KUALA LUMPUR, March 28 — An event held at the Dataran Putrajaya on March 26 claimed to have won the Guinness World Records award for the ‘largest gathering of chefs’, and the image of the supposed certificate of accomplishment was even shared by Federal Territories Minister Datuk Seri Tengku Adnan Tengku Mansor on Twitter.
The certificate was supposedly awarded to the iCHEF 2017 event which drew the participation of 4,235 chefs to the event, national newspaper New Straits Times (NST) reported on its website today.
But Twitter users were not entirely convinced, as the certificate did not look genuine and contained several grammatical errors.
One user, @amrlrxrshd shared an image of the certificate Tengku Adnan had tweeted with the official Guinness World Records (@GWR) official account to ask them if it was authentic.
Their response was: “Unfortunately, that’s not a genuine certificate issued by our records team.”
The iCHEF 2017 organiser, Finemen (M) Holdings Sdn Bhd has since claimed that the entire issue was due to a ’misunderstanding’ during the announcement on the ‘Guinness World Record achievement’ at the event, NST reported.

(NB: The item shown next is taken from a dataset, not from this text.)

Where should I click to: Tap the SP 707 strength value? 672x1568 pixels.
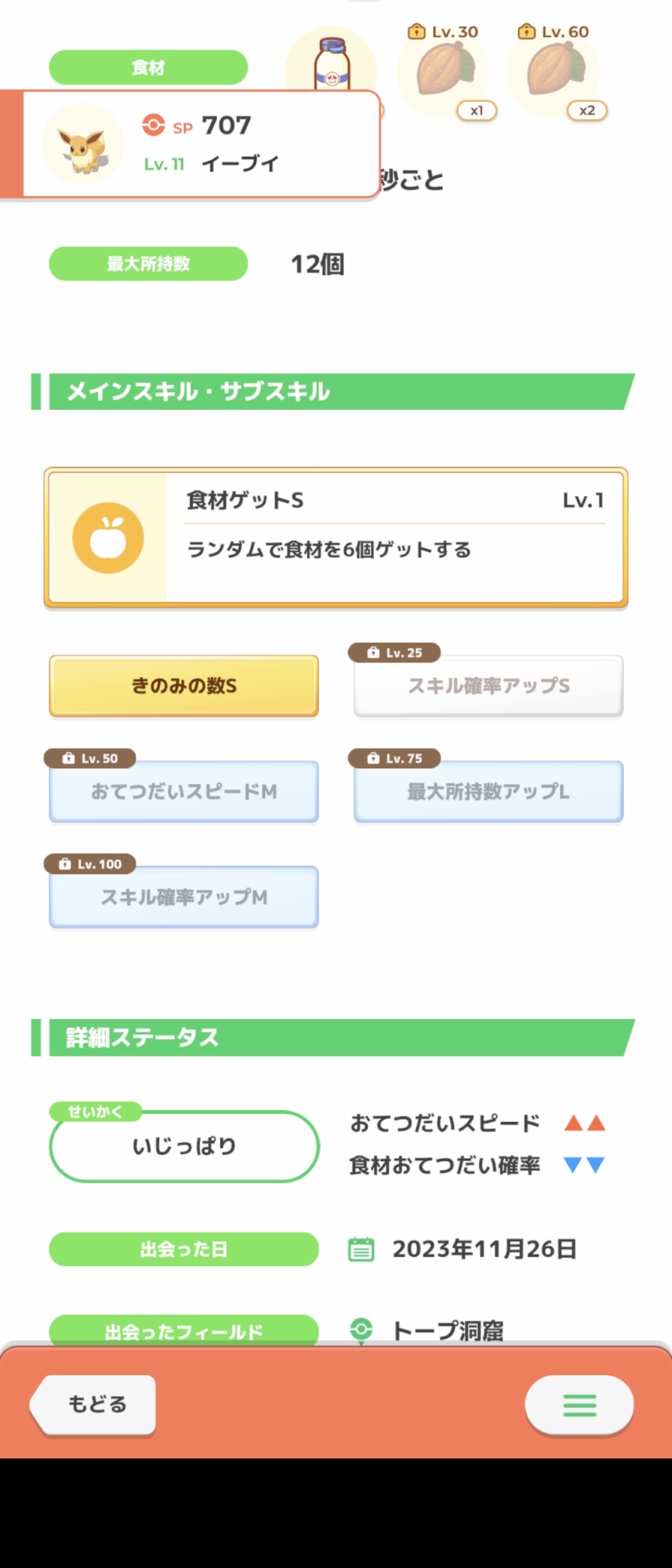[x=226, y=125]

They also admitted that the certificate was not actually from Guinness World Records, and was used purely as a gimmick for the announcement.
Finemen Holdings managing director Hakim Omar reportedly said that the misunderstanding occurred when the representative from the Guinness World Records was unable to attend the event.
“The Guinness World Record representative had said that if the Malaysia Book of Records (MBOR) has confirmed that the event was indeed the largest of its kind, then the event organiser could make an announcement on Guinness World Records’ behalf,” he was quoted saying.
Hakim reportedly said that MBOR had verified on March 26 that the gathering was the largest of its kind.
This, he said, surpassed the previous Guinness World Record of 3,634 set at the Consejo Nacional de Cultura Gastronomica (Mexico) at Paseo de la Reforma, Mexico City on March 17, 2014.
“However, a technical error occurred when the organiser prepared a replica Guinness World Record certificate as an announcement gimmick, and not the actual certificate,” Hakim added.